Sql-server – Login failed for user ‘NT AUTHORITY\ANONYMOUS LOGON’

kerberossql server

I have an Operations server running Windows Server 2012R2 and SQL Server 2014 Enterprise back end. This server is used to deploy new code to other production servers via cmd file called by a SQL Agent Job. All of the servers are on the same domain.

Server A runs Windows Server 2008R2 and SQL Server 2008R2 back end. This server has a linked server connecting to a database on Server B, running the same OS and SQL Server version as A. The linked server is configured with option @useself=TRUE.

  • All three servers use a service account enabled for delegation.
  • This service account has sa priveleges on all three SQL Server instances.
  • All three servers have SPNs configured with that account and are delegated to use Kerberos for the associated MSSQLSVC services.

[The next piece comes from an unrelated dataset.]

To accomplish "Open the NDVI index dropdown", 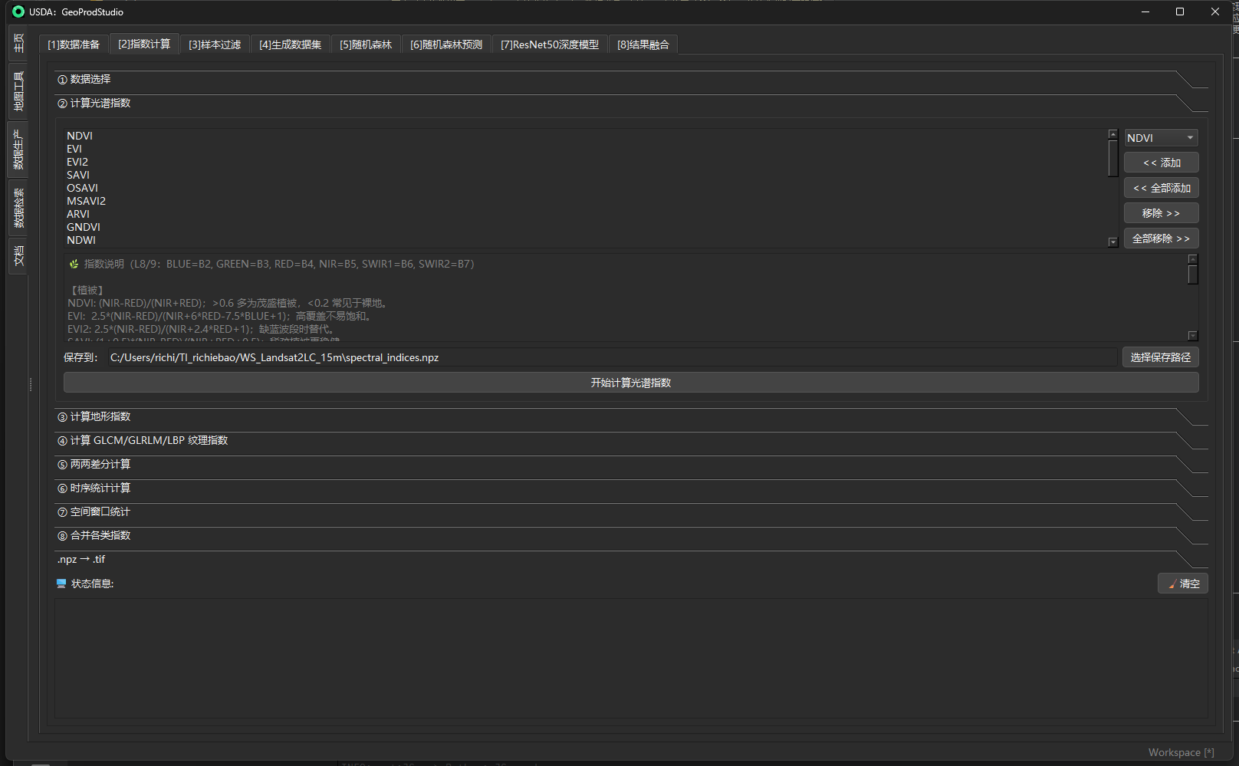I will (1161, 138).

I can run the following on each and "Kerberos" is returned

    SELECT auth_scheme FROM sys.dm_exec_connections WHERE session_id = @@spid

In addition I can telnet, ping, etc. from any of those servers to any other server without issue – everything is connected. Code deployments have never had a problem and the linked server is referenced often and without issue…except for one scenario and I don't understand why.

Double Hop Scenario

  1. A SQL Agent job on the Operations server is run adhoc by any sysadmin other than the SQL Agent service account and executes a cmd file, also on the Operations server.
  2. The SQL Agent job is configured to "Run As" a SQL Agent service account, having sa priveleges.
  3. The code that is deployed comes from a .sql file on the Operations server.
  4. The cmd file calls SQLCMD to execute the code in the .sql file against Server A.
  5. The code in the .sql file references the linked server and fails with error

    *Msg 18456, Level 14, State 1, Server ServerB, Line 1 Login failed for user 'NT AUTHORITY\ANONYMOUS LOGON'. *.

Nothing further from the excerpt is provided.